## Start

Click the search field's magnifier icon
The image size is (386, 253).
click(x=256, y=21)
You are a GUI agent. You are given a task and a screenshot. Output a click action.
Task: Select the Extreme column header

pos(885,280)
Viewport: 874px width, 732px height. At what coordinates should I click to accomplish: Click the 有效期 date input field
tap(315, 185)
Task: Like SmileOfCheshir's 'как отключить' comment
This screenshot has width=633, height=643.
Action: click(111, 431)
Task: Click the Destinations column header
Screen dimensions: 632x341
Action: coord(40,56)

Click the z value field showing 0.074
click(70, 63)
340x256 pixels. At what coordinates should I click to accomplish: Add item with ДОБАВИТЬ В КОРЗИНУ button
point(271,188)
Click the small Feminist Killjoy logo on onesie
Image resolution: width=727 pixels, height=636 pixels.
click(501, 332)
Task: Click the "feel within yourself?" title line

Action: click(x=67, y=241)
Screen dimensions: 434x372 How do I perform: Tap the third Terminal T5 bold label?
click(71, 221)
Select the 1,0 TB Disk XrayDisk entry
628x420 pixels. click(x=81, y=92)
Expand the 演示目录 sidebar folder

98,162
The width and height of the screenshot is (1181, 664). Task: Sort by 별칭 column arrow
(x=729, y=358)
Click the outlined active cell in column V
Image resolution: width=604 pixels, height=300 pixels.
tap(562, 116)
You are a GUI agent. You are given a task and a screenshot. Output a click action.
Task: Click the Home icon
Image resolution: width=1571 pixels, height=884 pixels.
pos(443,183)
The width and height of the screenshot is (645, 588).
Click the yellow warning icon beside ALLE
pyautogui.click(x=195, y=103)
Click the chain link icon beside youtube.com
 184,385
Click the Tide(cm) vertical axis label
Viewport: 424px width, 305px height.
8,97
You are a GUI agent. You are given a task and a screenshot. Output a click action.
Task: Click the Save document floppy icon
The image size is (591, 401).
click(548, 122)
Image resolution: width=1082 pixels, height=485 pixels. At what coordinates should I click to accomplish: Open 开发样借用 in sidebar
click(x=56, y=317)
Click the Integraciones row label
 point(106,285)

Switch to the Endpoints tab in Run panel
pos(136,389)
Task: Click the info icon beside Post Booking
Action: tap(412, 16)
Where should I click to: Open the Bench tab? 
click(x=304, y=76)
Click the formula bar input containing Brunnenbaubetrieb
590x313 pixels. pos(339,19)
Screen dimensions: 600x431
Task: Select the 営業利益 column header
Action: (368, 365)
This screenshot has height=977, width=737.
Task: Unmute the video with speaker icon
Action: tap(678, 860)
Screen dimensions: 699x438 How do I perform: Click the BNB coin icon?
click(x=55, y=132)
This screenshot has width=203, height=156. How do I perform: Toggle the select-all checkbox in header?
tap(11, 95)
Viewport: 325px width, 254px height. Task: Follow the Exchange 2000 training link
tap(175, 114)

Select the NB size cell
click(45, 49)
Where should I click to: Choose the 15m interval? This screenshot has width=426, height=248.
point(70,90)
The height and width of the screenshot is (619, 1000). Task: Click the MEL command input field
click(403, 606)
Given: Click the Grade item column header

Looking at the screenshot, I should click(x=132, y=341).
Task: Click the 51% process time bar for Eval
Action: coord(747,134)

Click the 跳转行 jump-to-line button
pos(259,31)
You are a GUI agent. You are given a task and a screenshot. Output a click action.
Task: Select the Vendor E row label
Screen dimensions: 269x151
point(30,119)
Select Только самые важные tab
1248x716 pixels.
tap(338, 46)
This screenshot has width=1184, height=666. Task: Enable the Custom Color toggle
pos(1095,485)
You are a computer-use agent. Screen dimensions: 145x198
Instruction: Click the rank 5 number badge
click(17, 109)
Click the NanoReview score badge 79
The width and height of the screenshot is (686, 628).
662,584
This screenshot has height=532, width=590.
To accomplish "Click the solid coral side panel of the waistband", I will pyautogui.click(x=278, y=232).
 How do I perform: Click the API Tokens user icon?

## End

Goal ▸ Rewrite the records above, changing every "GUI agent" to "screen agent" and leaving the rest untouched.

Answer below ▸
Click the search field's magnifier icon
The image size is (386, 253).
click(x=256, y=21)
You are a screen agent. You are given a task and a screenshot. Output a click action.
Task: Select the Extreme column header

pos(885,280)
Viewport: 874px width, 732px height. At what coordinates should I click to accomplish: Click the 有效期 date input field
tap(315, 185)
Task: Like SmileOfCheshir's 'как отключить' comment
This screenshot has width=633, height=643.
Action: click(111, 431)
Task: Click the Destinations column header
Screen dimensions: 632x341
Action: coord(40,56)

Click the z value field showing 0.074
click(70, 63)
340x256 pixels. At what coordinates should I click to accomplish: Add item with ДОБАВИТЬ В КОРЗИНУ button
point(271,188)
Click the small Feminist Killjoy logo on onesie
Image resolution: width=727 pixels, height=636 pixels.
click(501, 332)
Task: Click the "feel within yourself?" title line

Action: click(x=67, y=241)
Screen dimensions: 434x372 How do I perform: Tap the third Terminal T5 bold label?
click(71, 221)
Select the 1,0 TB Disk XrayDisk entry
628x420 pixels. click(x=81, y=92)
Expand the 演示目录 sidebar folder

98,162
The width and height of the screenshot is (1181, 664). Task: Sort by 별칭 column arrow
(x=729, y=358)
Click the outlined active cell in column V
Image resolution: width=604 pixels, height=300 pixels.
tap(562, 116)
You are a screen agent. You are given a task and a screenshot. Output a click action.
Task: Click the Home icon
Image resolution: width=1571 pixels, height=884 pixels.
pos(443,183)
The width and height of the screenshot is (645, 588).
Click the yellow warning icon beside ALLE
pyautogui.click(x=195, y=103)
Click the chain link icon beside youtube.com
 184,385
Click the Tide(cm) vertical axis label
Viewport: 424px width, 305px height.
8,97
You are a screen agent. You are given a task and a screenshot. Output a click action.
Task: Click the Save document floppy icon
The image size is (591, 401).
click(548, 122)
Image resolution: width=1082 pixels, height=485 pixels. At what coordinates should I click to accomplish: Open 开发样借用 in sidebar
click(x=56, y=317)
Click the Integraciones row label
 point(106,285)

Switch to the Endpoints tab in Run panel
pos(136,389)
Task: Click the info icon beside Post Booking
Action: tap(412, 16)
Where should I click to: Open the Bench tab? 
click(x=304, y=76)
Click the formula bar input containing Brunnenbaubetrieb
590x313 pixels. pos(339,19)
Screen dimensions: 600x431
Task: Select the 営業利益 column header
Action: (368, 365)
This screenshot has height=977, width=737.
Task: Unmute the video with speaker icon
Action: tap(678, 860)
Screen dimensions: 699x438 How do I perform: Click the BNB coin icon?
click(x=55, y=132)
This screenshot has width=203, height=156. How do I perform: Toggle the select-all checkbox in header?
tap(11, 95)
Viewport: 325px width, 254px height. Task: Follow the Exchange 2000 training link
tap(175, 114)

Select the NB size cell
click(45, 49)
Where should I click to: Choose the 15m interval? This screenshot has width=426, height=248.
point(70,90)
The height and width of the screenshot is (619, 1000). Task: Click the MEL command input field
click(403, 606)
Given: Click the Grade item column header

Looking at the screenshot, I should click(x=132, y=341).
Task: Click the 51% process time bar for Eval
Action: coord(747,134)

Click the 跳转行 jump-to-line button
pos(259,31)
You are a screen agent. You are given a task and a screenshot. Output a click action.
Task: Select the Vendor E row label
Screen dimensions: 269x151
point(30,119)
Select Только самые важные tab
1248x716 pixels.
tap(338, 46)
This screenshot has width=1184, height=666. Task: Enable the Custom Color toggle
pos(1095,485)
You are a computer-use agent. Screen dimensions: 145x198
Instruction: Click the rank 5 number badge
click(17, 109)
Click the NanoReview score badge 79
The width and height of the screenshot is (686, 628).
662,584
This screenshot has height=532, width=590.
To accomplish "Click the solid coral side panel of the waistband", I will pyautogui.click(x=278, y=232).
 How do I perform: Click the API Tokens user icon?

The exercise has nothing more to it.